Quote each of the following items back word for word, keeping every character and line as it appears.
^^^^
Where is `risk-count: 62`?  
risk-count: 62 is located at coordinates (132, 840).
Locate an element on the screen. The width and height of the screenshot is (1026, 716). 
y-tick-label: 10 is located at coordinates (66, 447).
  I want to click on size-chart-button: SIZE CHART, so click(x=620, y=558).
^^^^
> Written answer
Where is `risk-count: 62`?  
risk-count: 62 is located at coordinates (132, 840).
Locate an element on the screen. The width and height of the screenshot is (1026, 716). 
y-tick-label: 10 is located at coordinates (66, 447).
  I want to click on size-chart-button: SIZE CHART, so click(x=620, y=558).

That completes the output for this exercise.